** Begin Recorded data **

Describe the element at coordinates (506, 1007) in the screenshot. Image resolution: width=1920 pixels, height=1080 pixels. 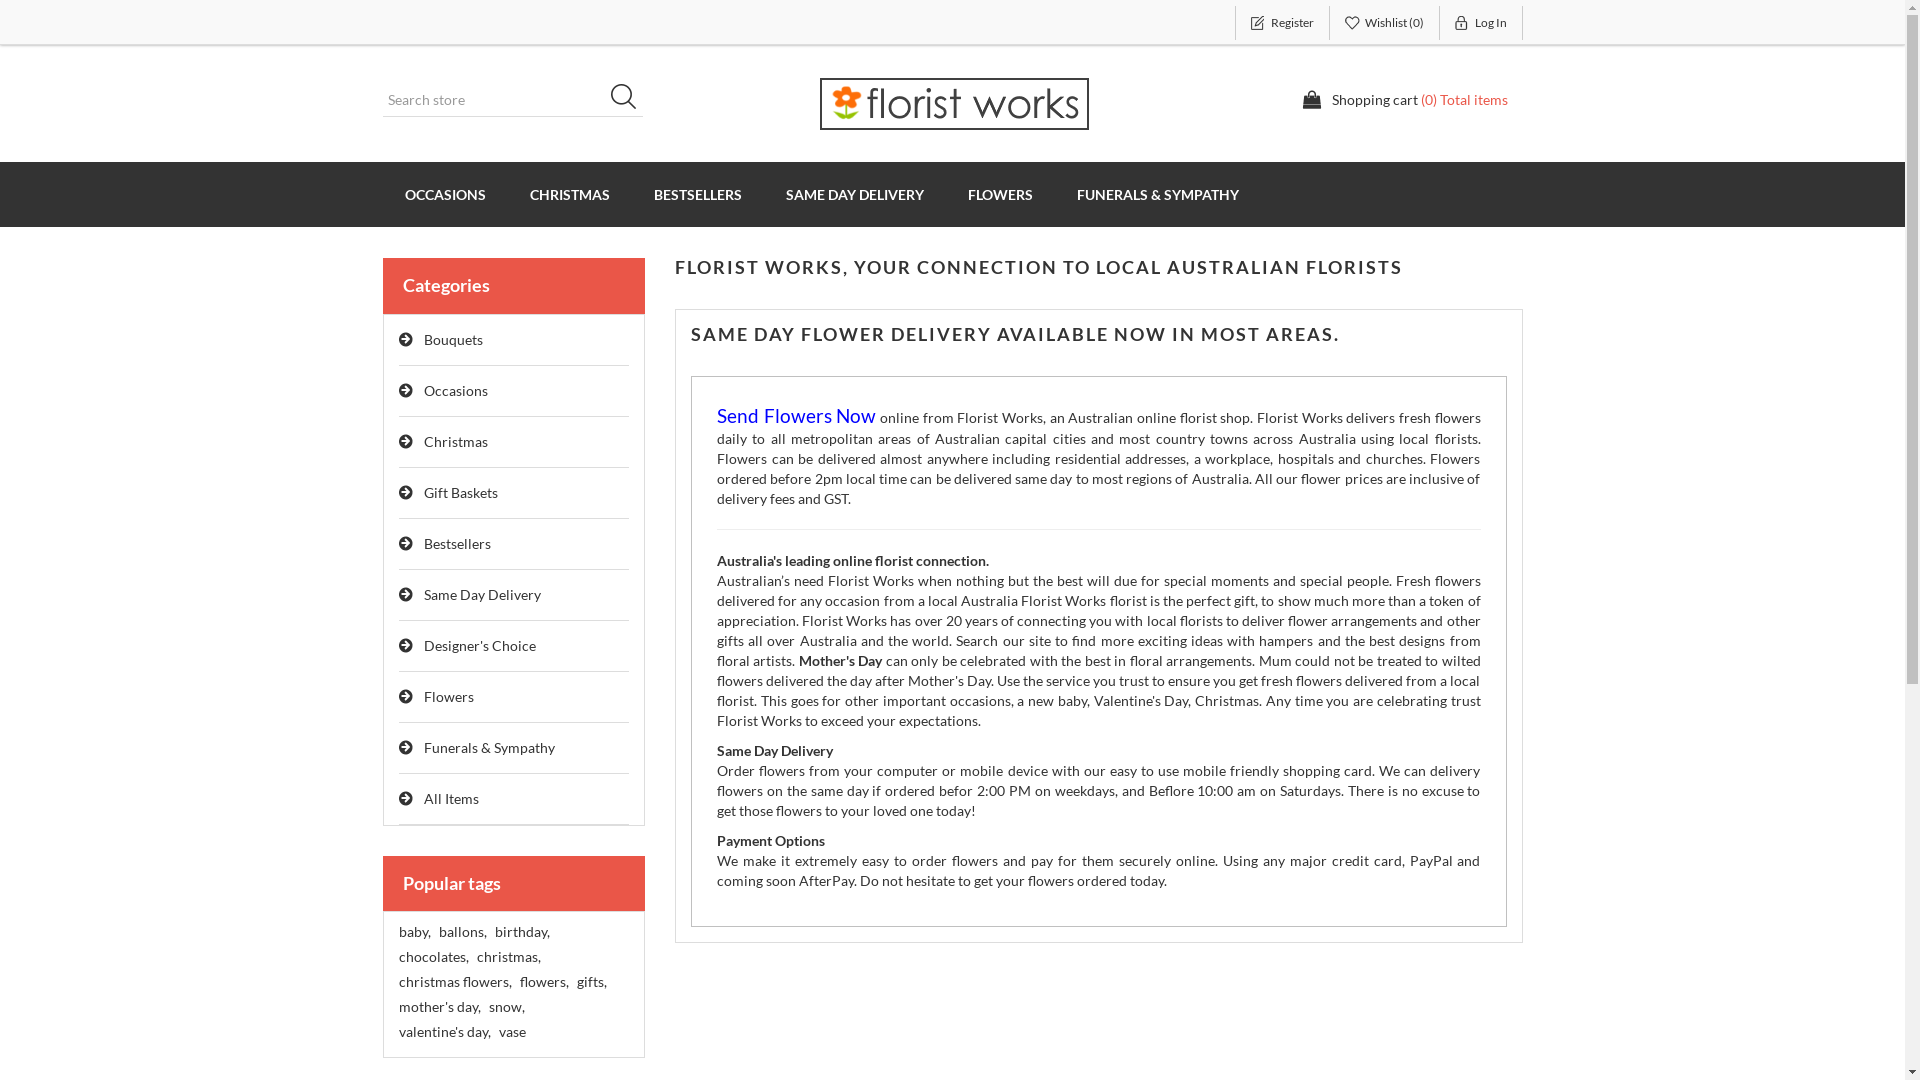
I see `snow,` at that location.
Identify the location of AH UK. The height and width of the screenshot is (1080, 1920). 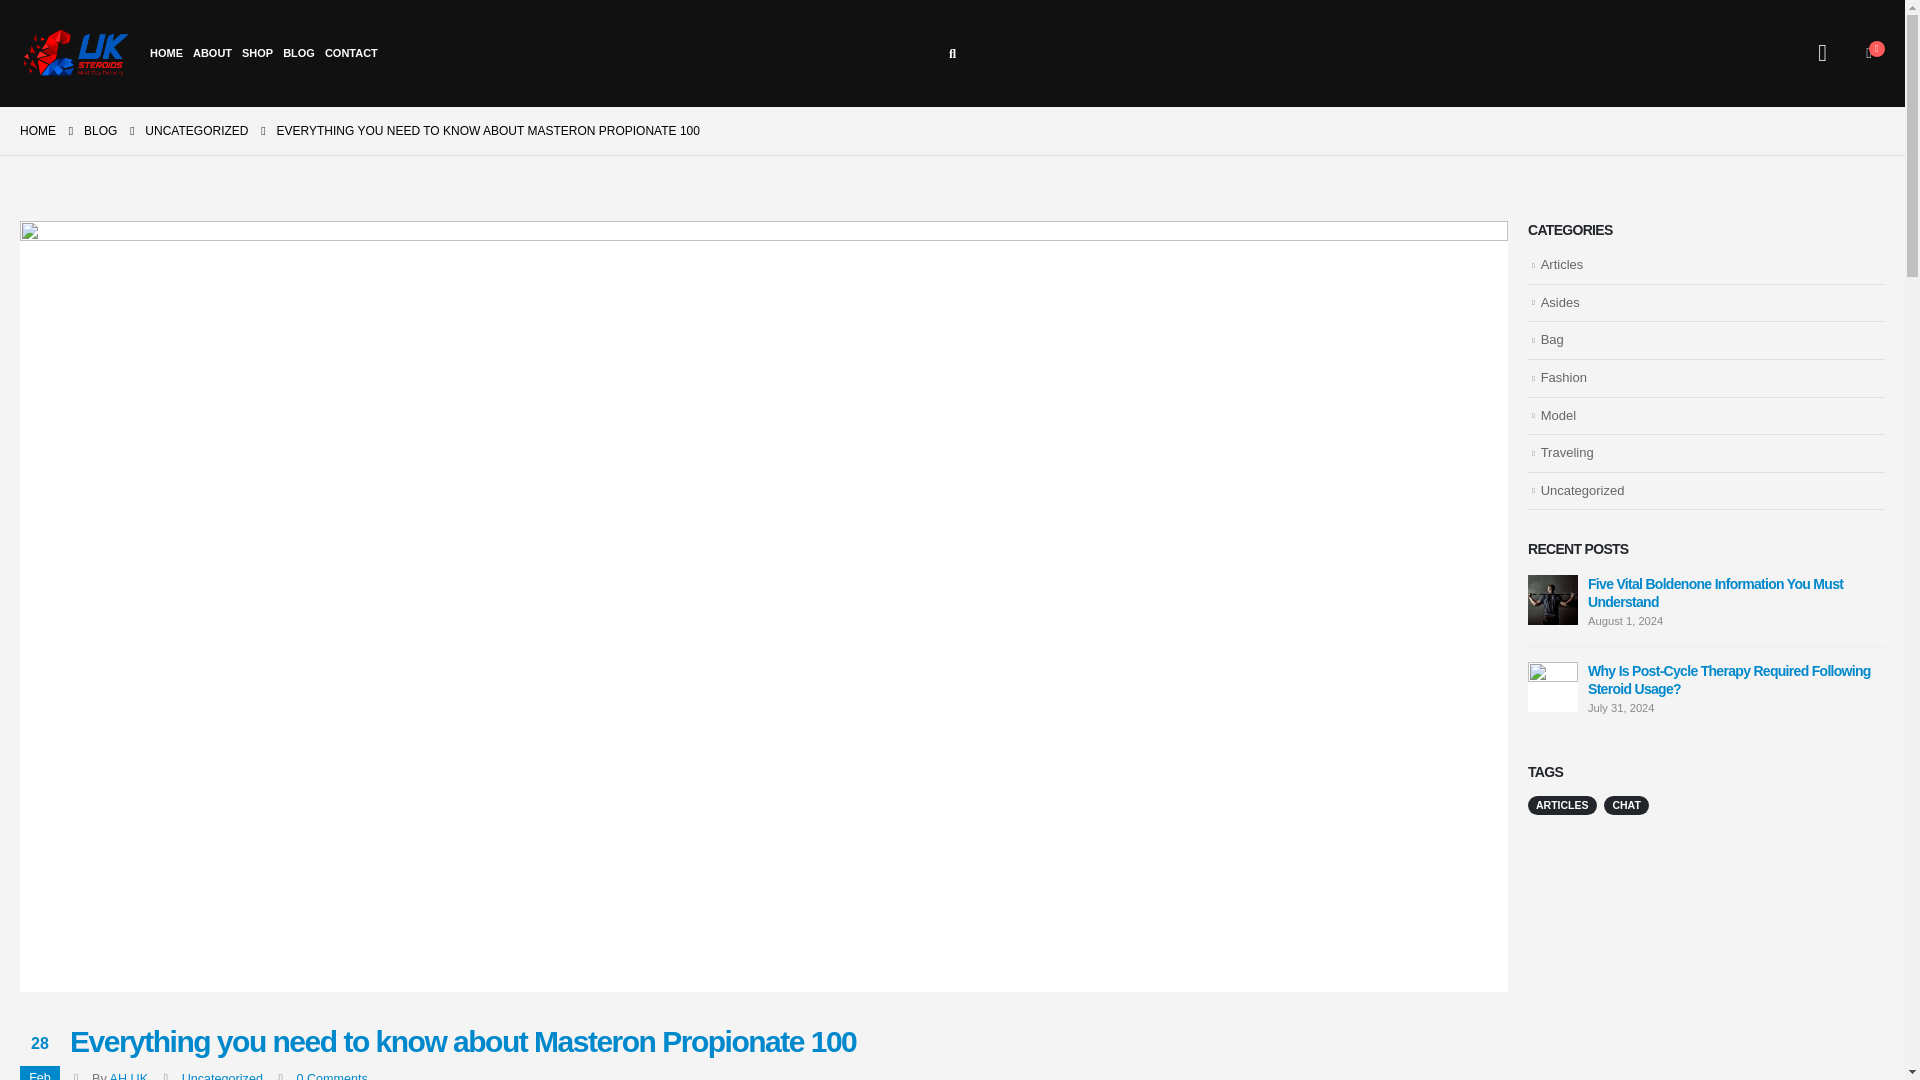
(129, 1076).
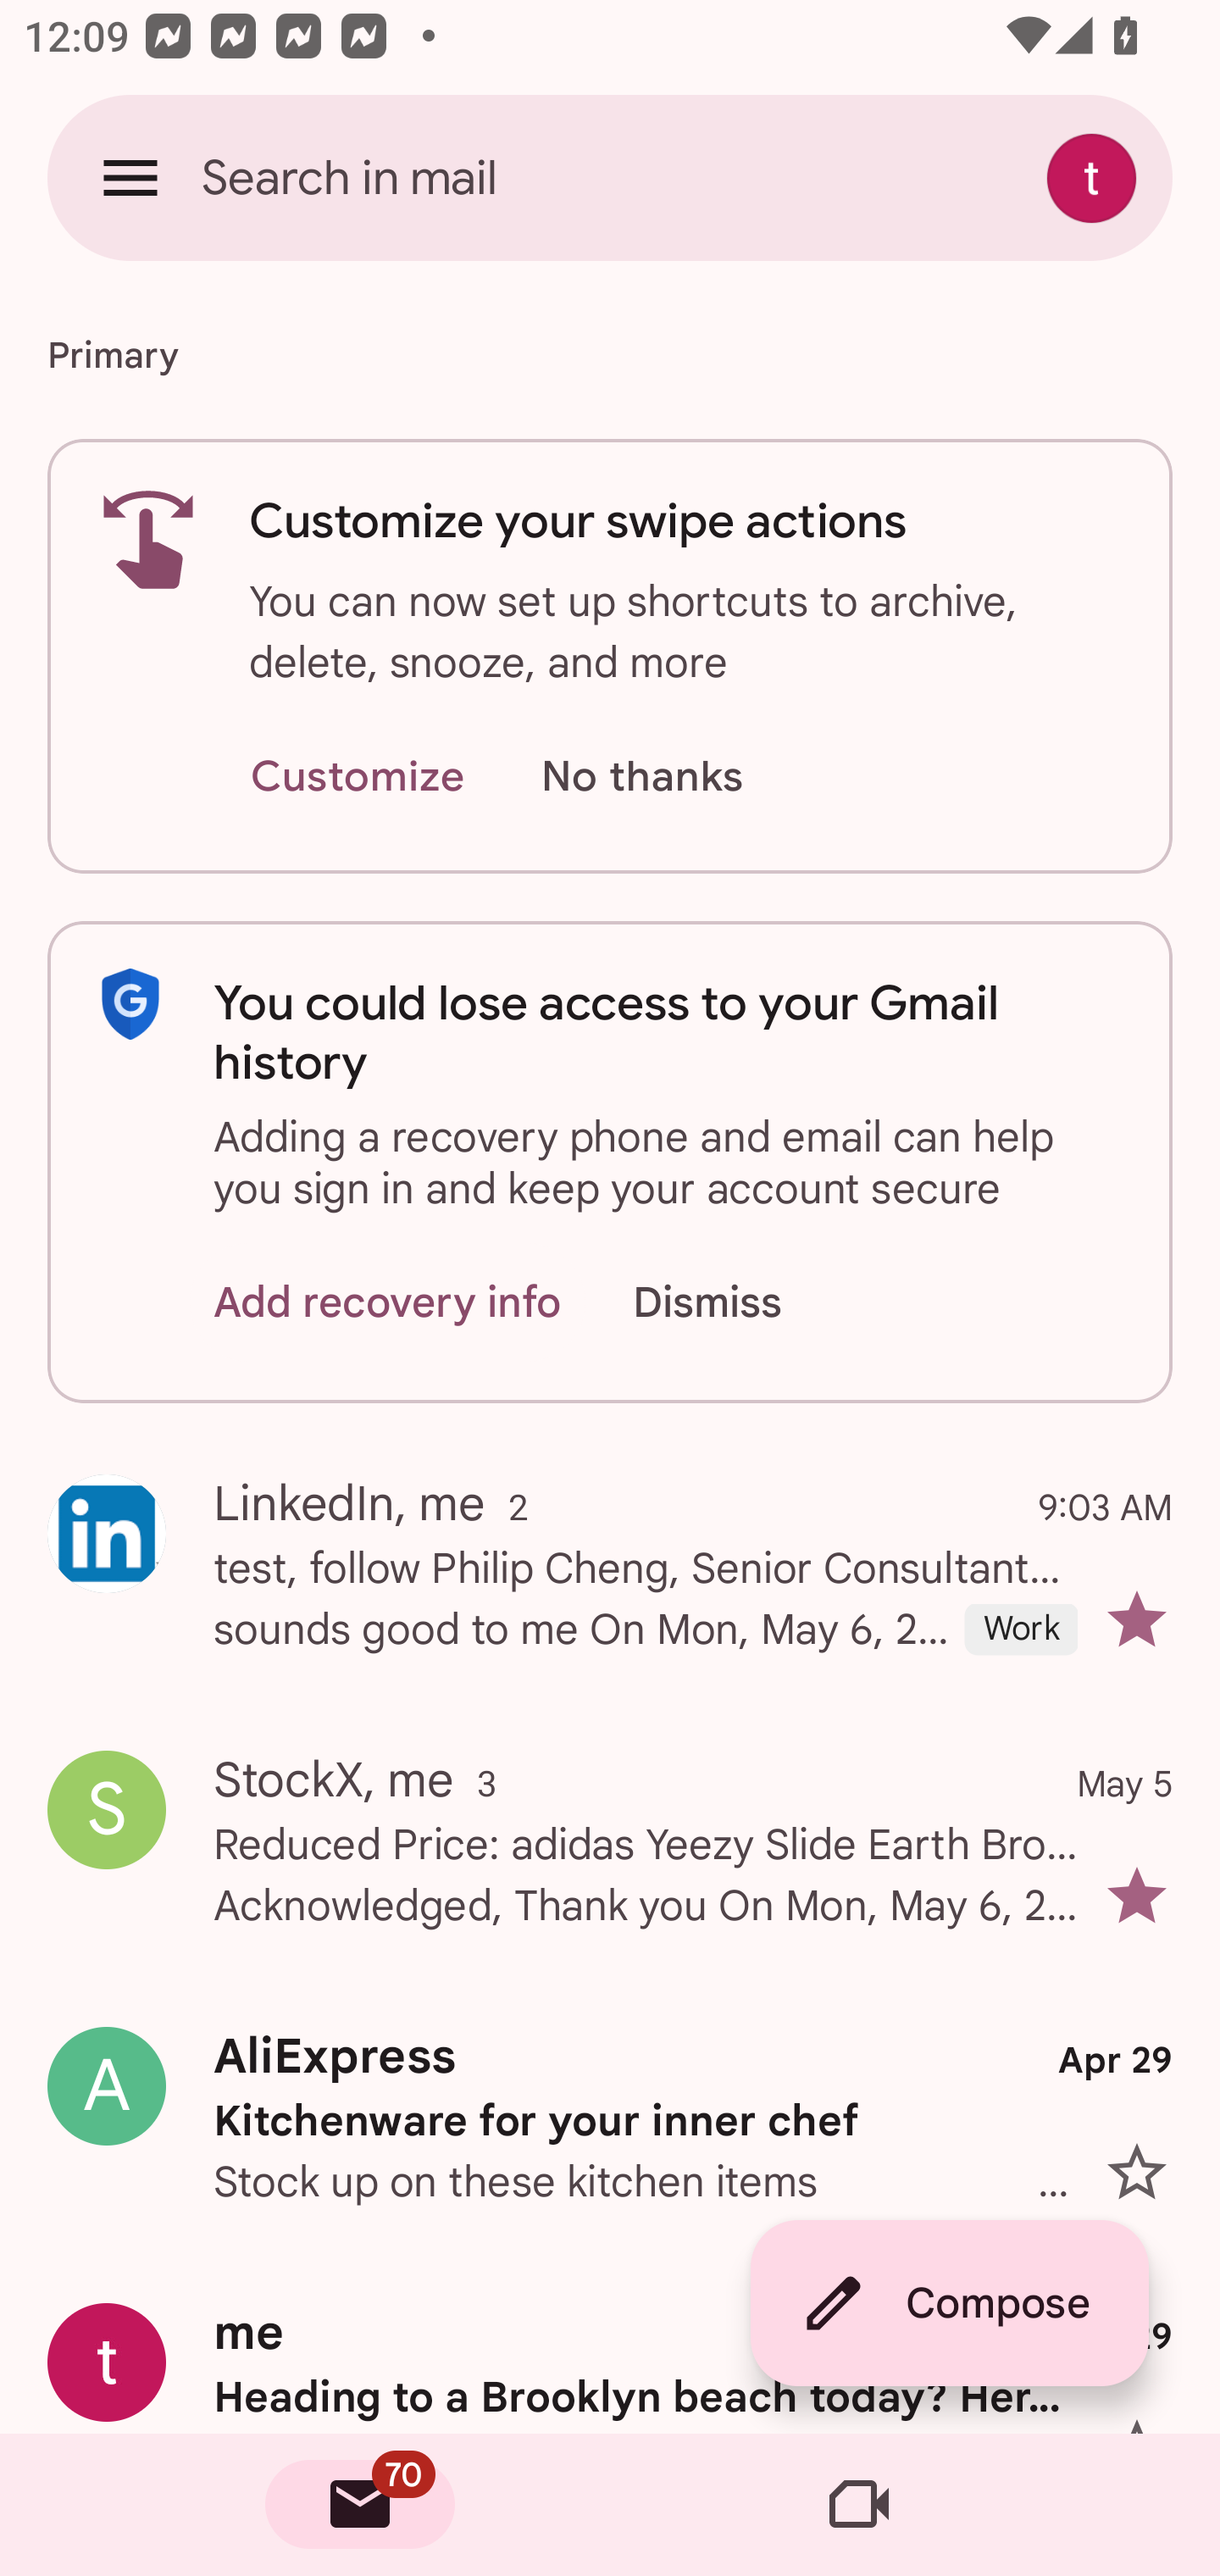 The height and width of the screenshot is (2576, 1220). What do you see at coordinates (130, 177) in the screenshot?
I see `Open navigation drawer` at bounding box center [130, 177].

** End Recorded data **

Could you switch "pixels" to "px" throughout the listing above and write its lines out again with everything else unchanged? Leave the pictures out.

(Expected answer):
Describe the element at coordinates (506, 1007) in the screenshot. Image resolution: width=1920 px, height=1080 px. 
I see `snow,` at that location.
Identify the location of AH UK. The height and width of the screenshot is (1080, 1920). 
(129, 1076).
 The height and width of the screenshot is (2576, 1220). What do you see at coordinates (130, 177) in the screenshot?
I see `Open navigation drawer` at bounding box center [130, 177].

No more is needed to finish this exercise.